EXTRACTED TEXT START

A refusal to animate the Black boogeyman at the center of right-wing political imaginations is an affirmation of our commitment to social justice.
And so while Farrakhan is a contemptible individual who remains unfortunately relevant, his vile and unapologetic anti-semitic language cannot be positioned as functionally equivalent to, for example, the unconscionable acts of racial terror at the Tree of Life Synagogue in Pittsburgh. In that case, the murderer, Robert Gregory Bowers, was explicitly motivated by conspiracy theories about a mythological white genocide in the United States, a myth that has managed to migrate to this country from South Africa. Bowers' suspicions were affirmed, apparently, by the synagogue's participation in the Hebrew Immigrant Aid Society and support for the large group of Central American migrants traveling northward to seek asylum in this country. "HIAS likes to bring invaders in that kill our people. I can't sit by and watch my people get slaughtered," he wrote online before his own acts of murder.
The collapsing of support for Palestine into a broad hatred of Jewish people (and the racist use of the state of Israel as a proxy for the Jewish diaspora) has been deliberate. This is a political conflation that is championed most prominently by the Christian right whose concern for Israel is driven by geopolitical and religious motivations rather than any kind of actual concern for the safety and well-being of Jewish communities. There is also a deliberate isolation of support for Palestine from broader oppositions to far-right nationalism, racism, and [settler] colonialism in reducing Israel/Palestine to a single nation-state issue. Anti-semitism and anti-blackness are linked to one another through violent Christianity and European colonialism that constantly seek to "other" communities based on some essential racial identity. It is nonsensical to oppose one without vehemently opposing the other because, as Frantz Fanon wrote: "The anti-semite is inevitably a negrophobe."
The dragging of Omar is situated into a broader international right-wing strategy of fracturing whatever exists of a political left by playing on reactions to her tweet's language, as well as her positions on Palestine and Venezuela. During a meeting for the House Foreign Affairs committee (of which she is a member), Omar relentlessly pressedElliot Abrams, America's special envoy to Venezuela, on his record of supporting interventionist foreign policy in a way that was uncharacteristically brave by Democratic Party standards.
Abrams previously served as Assistant Secretary of State in the Reagan administration, and during his tenure, facilitated and covered up US-sponsored mass atrocities in Guatemala, Nicaragua, and El Salvador. His name has become a synonym with bloody regime change in Latin America.
American public politics revolves heavily (but not exclusively) around an idea of citizenship that excludes and criminalizes Black people. It invites people to participate in our public disciplining and Omar's Somali, Black Muslim, and refugee identities make her a beautiful target for bipartisan political point-scoring.
Because our politics are not proactive, international, and liberatory in nature, the weak American left is constantly goaded into political arguments on the right's terms. A refusal to animate the Black boogeyman at the center of right-wing political imaginations is an affirmation of our commitment to social justice. It is a commitment to the possibility of a just world that has not yet been foreclosed, a world where the safety and self-determination of Palestinians, Afro-diasporans, Muslims, and Jewish people are not at odds with one another.

EXTRACTED TEXT END

* [ASSIGNMENT 1]:
Reproduce word for word the portion of the essay that begins with the words containing "The dragging of" and ends with "Democratic Party standards.".
* [ASSIGNMENT 2]:
According to the essay, in which presidential administration did Elliot Abrams serve as Assistant Secretary of State?
The records are separate from the essay and unrelated to it.

DATASET START

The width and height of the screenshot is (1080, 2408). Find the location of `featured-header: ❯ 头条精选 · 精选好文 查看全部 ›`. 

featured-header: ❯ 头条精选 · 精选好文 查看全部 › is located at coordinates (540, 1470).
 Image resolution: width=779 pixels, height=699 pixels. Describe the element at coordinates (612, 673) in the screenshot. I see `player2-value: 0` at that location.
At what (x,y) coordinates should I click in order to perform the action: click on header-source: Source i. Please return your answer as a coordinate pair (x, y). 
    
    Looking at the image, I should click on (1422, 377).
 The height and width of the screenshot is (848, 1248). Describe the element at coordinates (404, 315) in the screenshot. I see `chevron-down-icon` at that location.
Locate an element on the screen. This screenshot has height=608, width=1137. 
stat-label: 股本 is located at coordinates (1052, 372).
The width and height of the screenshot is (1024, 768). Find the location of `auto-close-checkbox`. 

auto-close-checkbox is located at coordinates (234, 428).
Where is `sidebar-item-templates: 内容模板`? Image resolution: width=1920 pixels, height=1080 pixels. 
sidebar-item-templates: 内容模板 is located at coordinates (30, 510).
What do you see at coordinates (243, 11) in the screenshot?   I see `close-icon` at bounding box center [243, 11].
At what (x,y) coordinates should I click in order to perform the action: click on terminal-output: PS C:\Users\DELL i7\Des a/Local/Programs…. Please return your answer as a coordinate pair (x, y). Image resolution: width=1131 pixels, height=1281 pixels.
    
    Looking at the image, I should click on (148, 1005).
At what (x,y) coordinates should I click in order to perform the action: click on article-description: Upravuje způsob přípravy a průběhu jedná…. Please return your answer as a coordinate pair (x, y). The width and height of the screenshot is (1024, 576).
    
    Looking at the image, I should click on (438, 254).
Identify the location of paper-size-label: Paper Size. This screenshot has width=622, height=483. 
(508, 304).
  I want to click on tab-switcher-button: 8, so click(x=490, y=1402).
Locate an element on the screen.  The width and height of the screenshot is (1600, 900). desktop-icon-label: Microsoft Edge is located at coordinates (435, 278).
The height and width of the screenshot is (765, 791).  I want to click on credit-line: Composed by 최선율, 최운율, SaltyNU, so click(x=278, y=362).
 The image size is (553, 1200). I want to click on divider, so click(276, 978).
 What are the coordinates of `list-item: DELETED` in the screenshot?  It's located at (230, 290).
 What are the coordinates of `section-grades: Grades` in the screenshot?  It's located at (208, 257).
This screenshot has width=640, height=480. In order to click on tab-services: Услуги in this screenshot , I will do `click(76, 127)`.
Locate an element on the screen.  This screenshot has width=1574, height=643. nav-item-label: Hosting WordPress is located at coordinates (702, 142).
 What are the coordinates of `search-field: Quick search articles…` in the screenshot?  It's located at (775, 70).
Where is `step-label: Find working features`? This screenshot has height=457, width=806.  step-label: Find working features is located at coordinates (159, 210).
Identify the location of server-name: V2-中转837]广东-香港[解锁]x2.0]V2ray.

DATASET END

* [WRITTEN RESPONSE 1]:
The dragging of Omar is situated into a broader international right-wing strategy of fracturing whatever exists of a political left by playing on reactions to her tweet's language, as well as her positions on Palestine and Venezuela. During a meeting for the House Foreign Affairs committee (of which she is a member), Omar relentlessly pressedElliot Abrams, America's special envoy to Venezuela, on his record of supporting interventionist foreign policy in a way that was uncharacteristically brave by Democratic Party standards.

* [WRITTEN RESPONSE 2]:
The Reagan administration.